About this exercise:
Word for word, restate the lines from the one containing "You are a computer-use agent." through the last line of the material, and include no pictures.

Dataset extract:
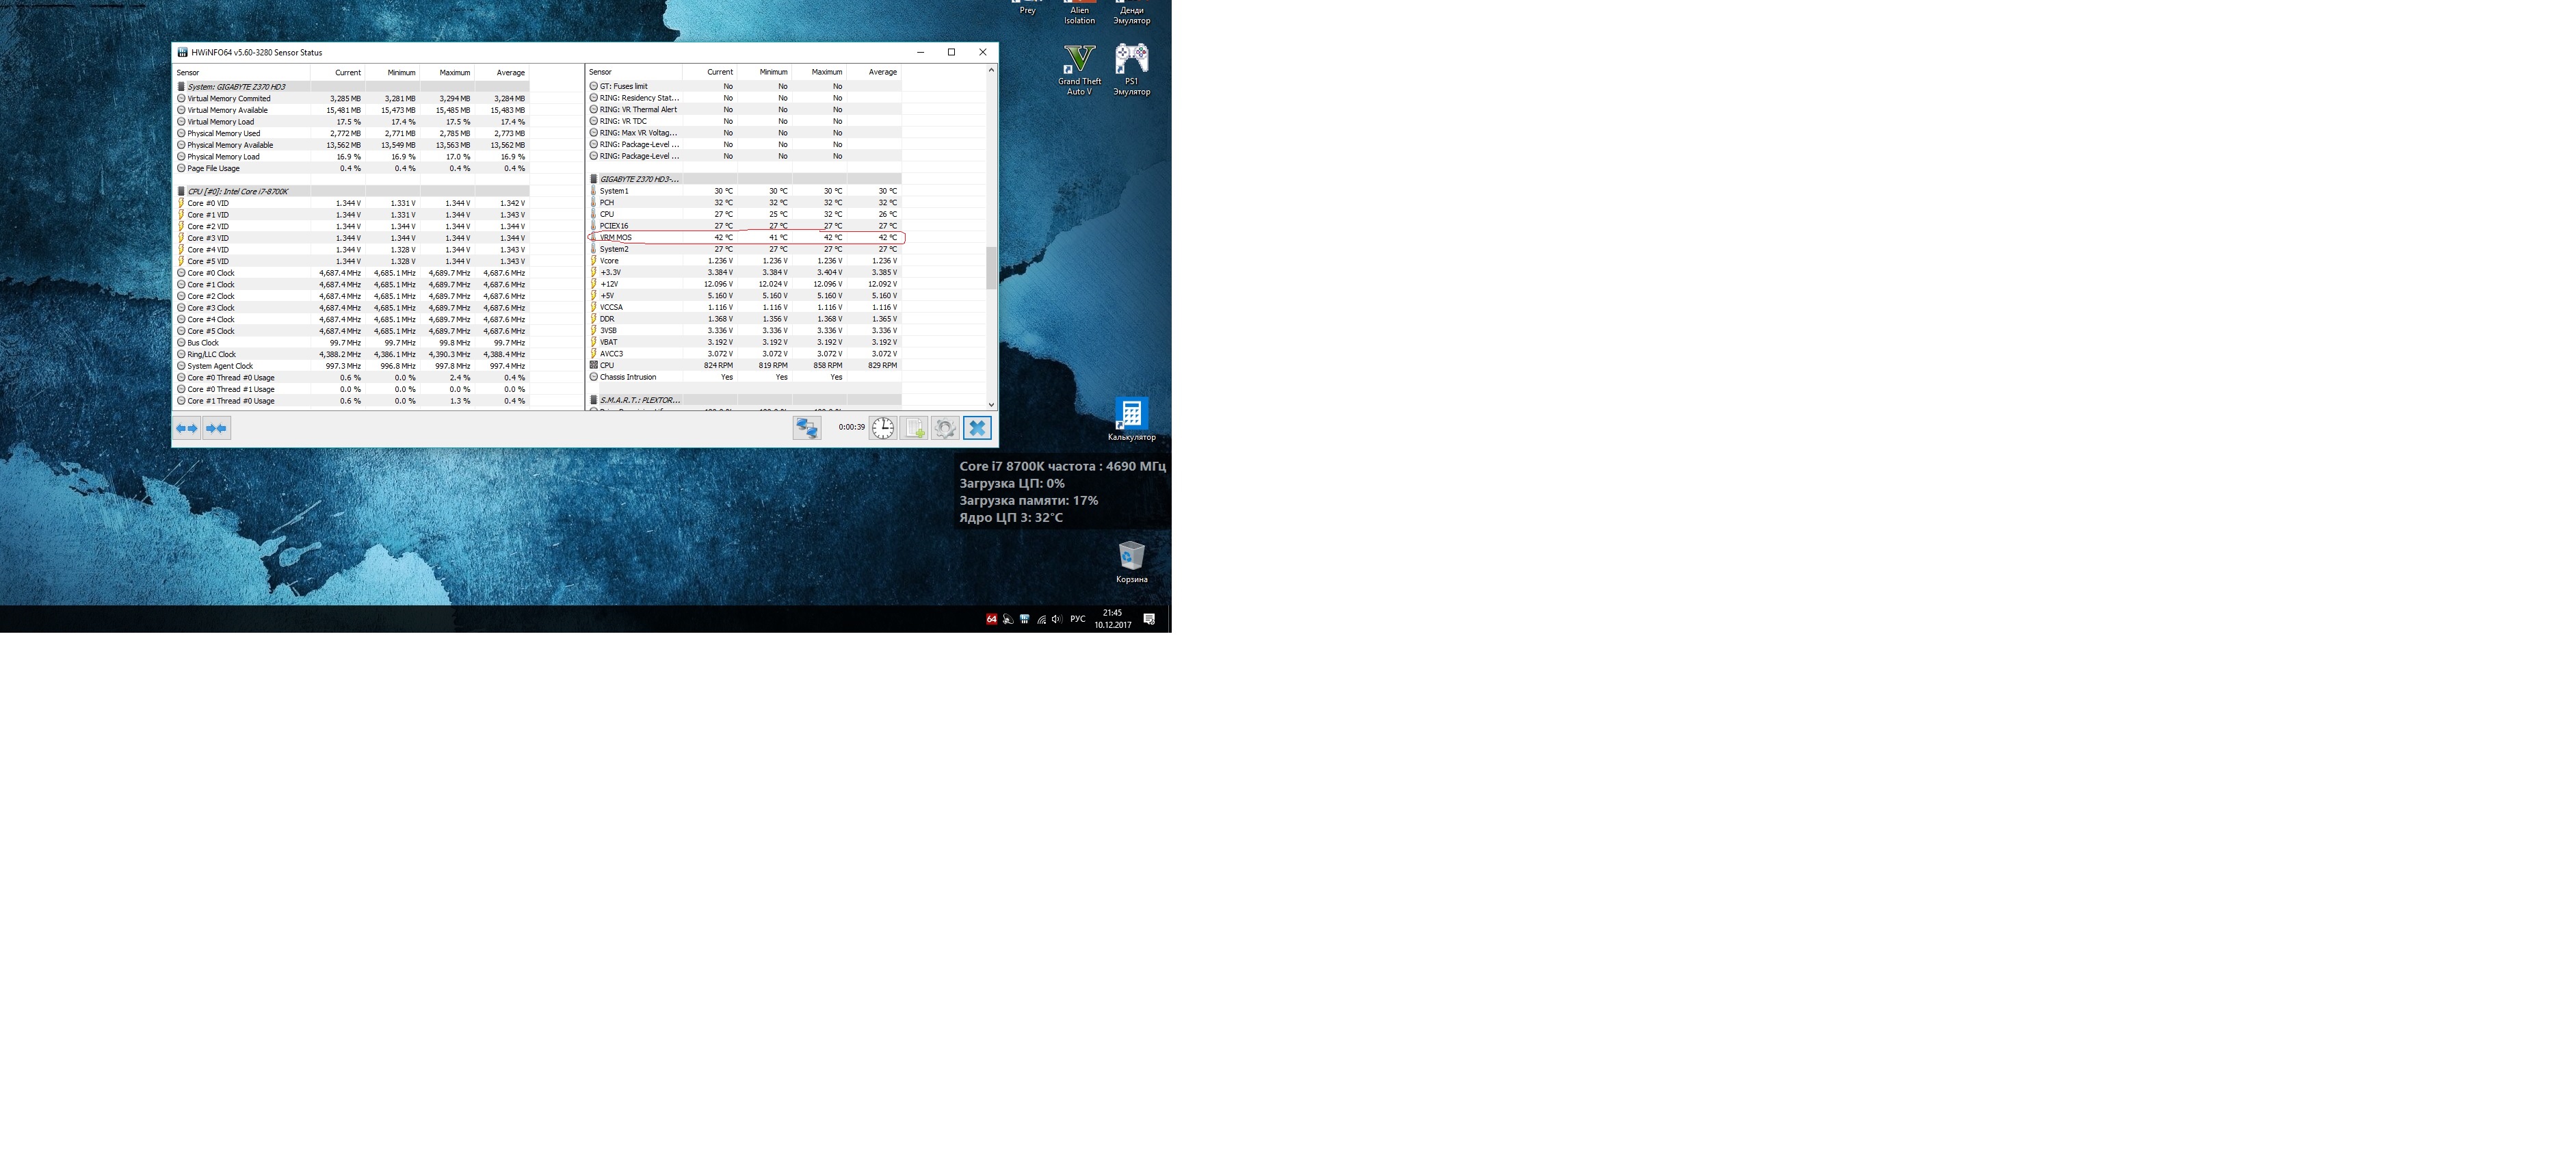Screen dimensions: 2576x1156
Task: Click the expand columns arrows button
Action: click(x=187, y=428)
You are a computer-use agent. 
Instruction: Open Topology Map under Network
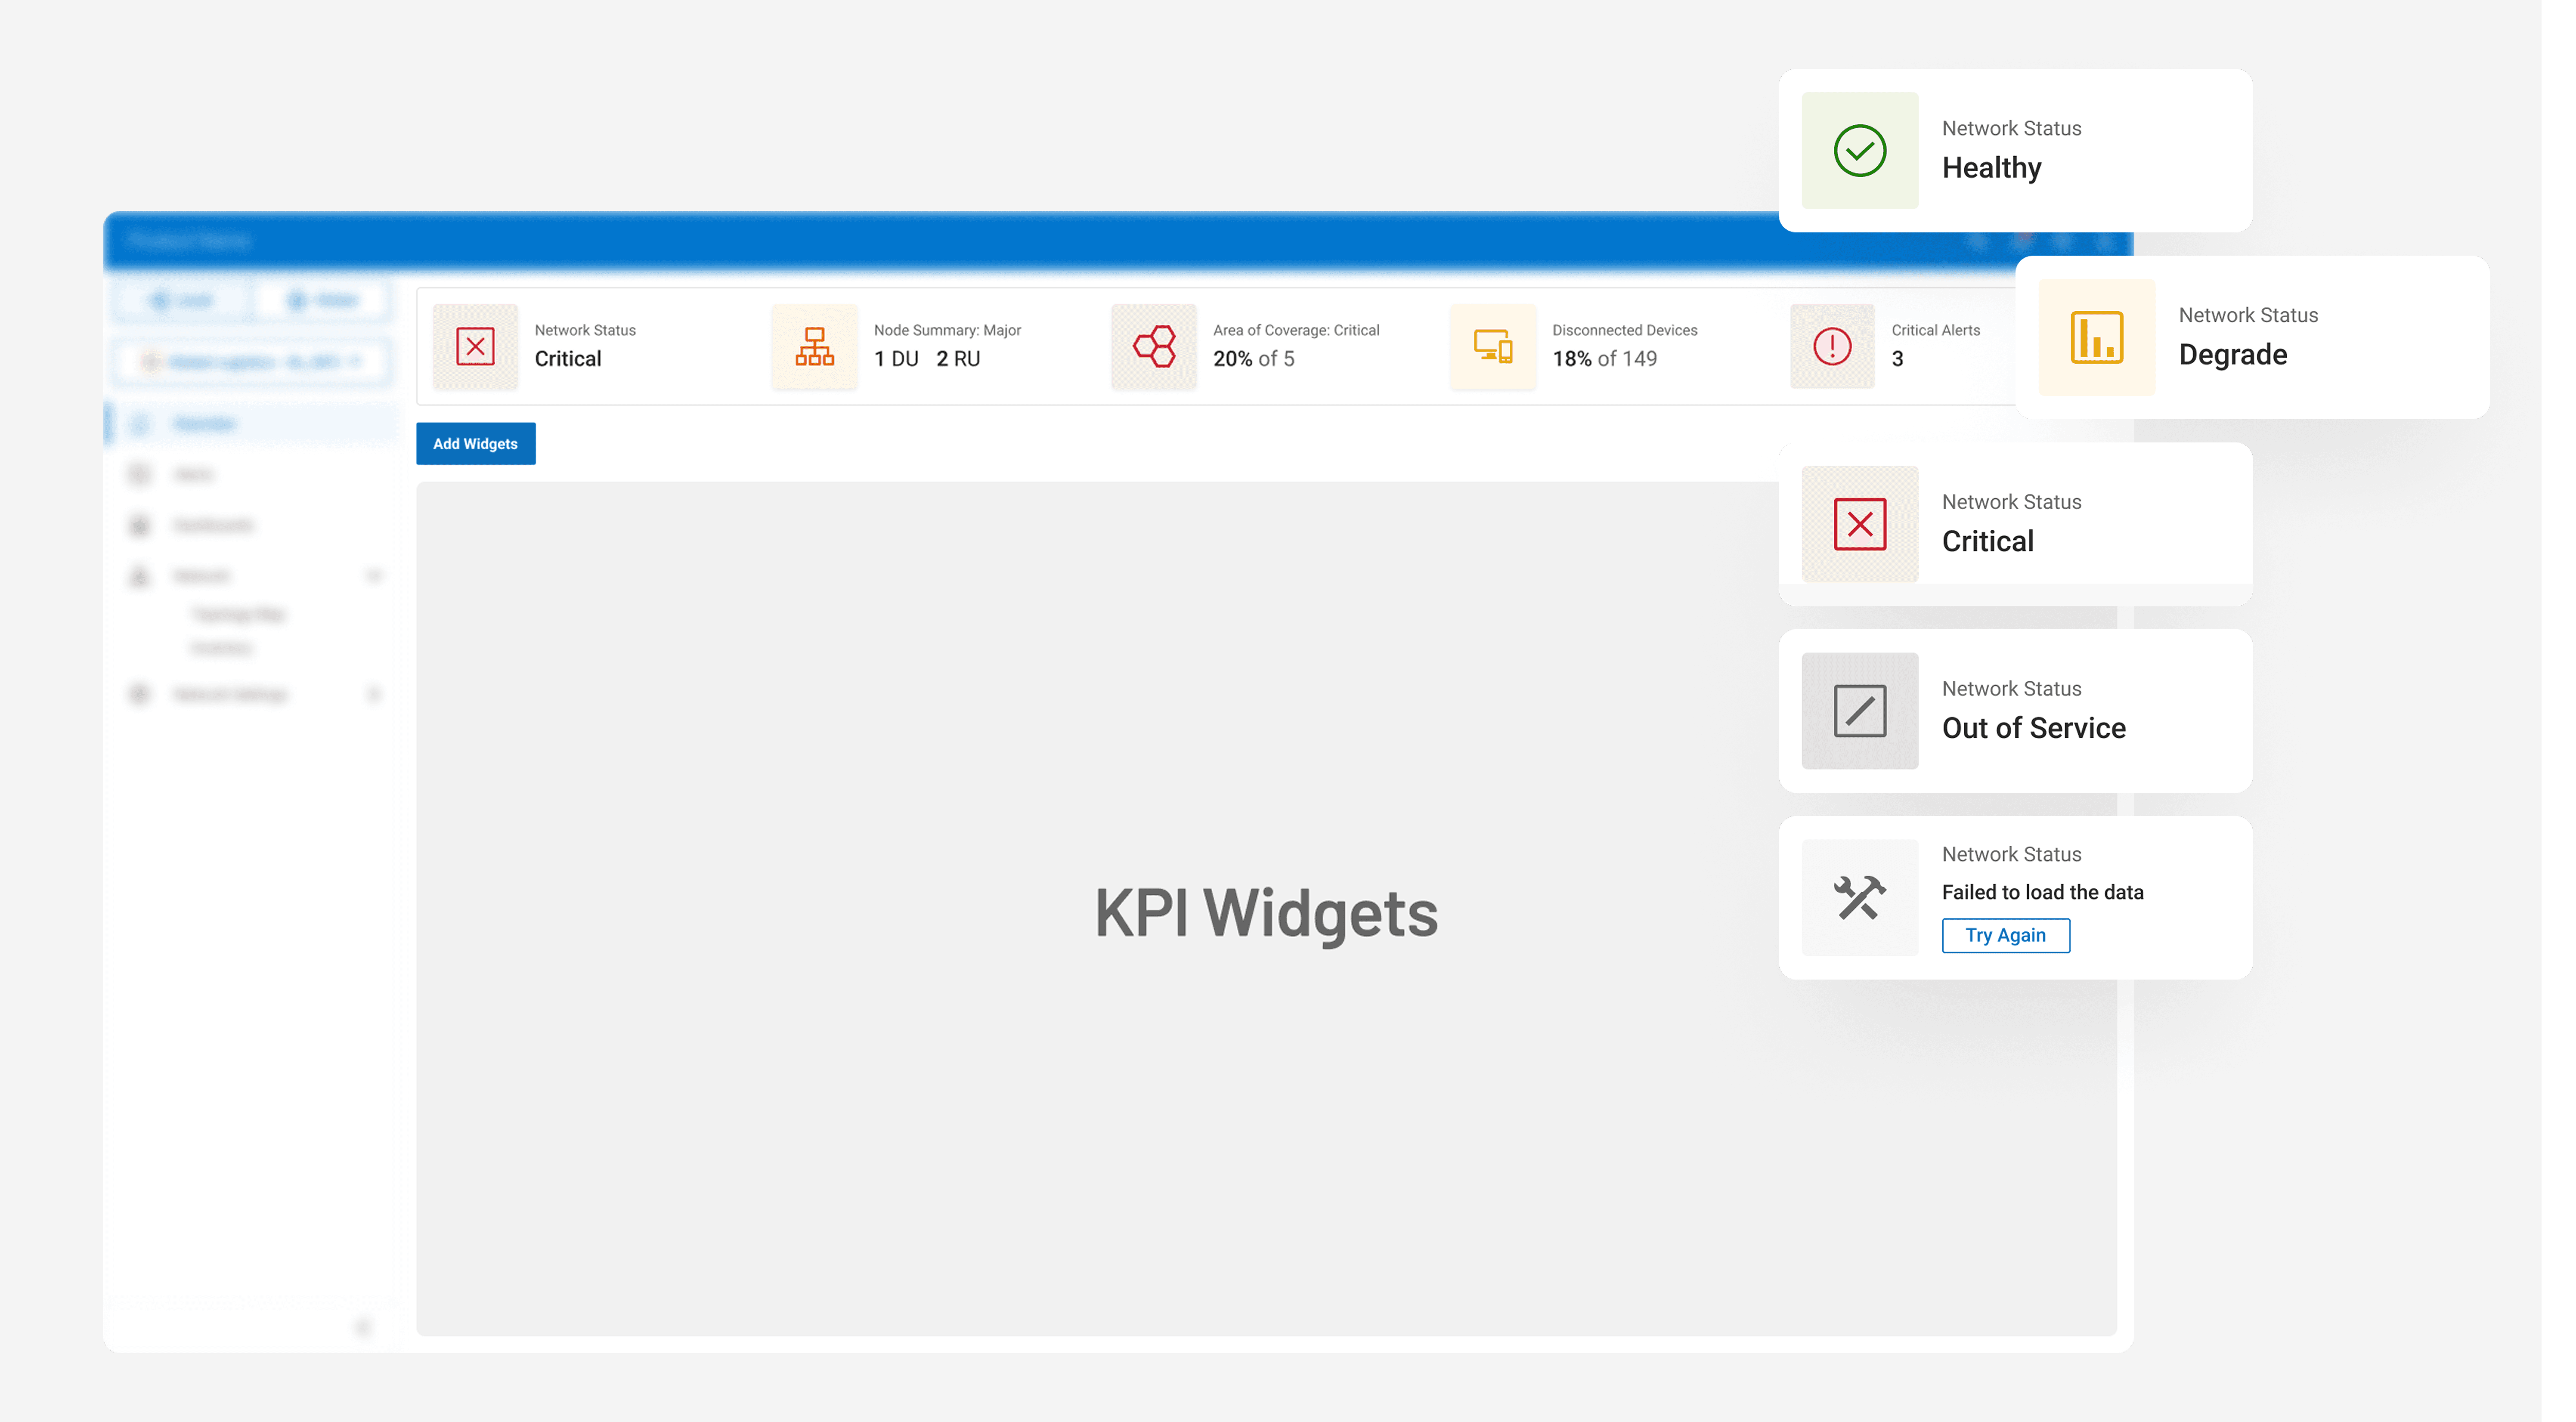click(x=238, y=614)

Solution below:
You are a computer-use agent. 
Instruction: Open Topology Map under Network
click(x=238, y=614)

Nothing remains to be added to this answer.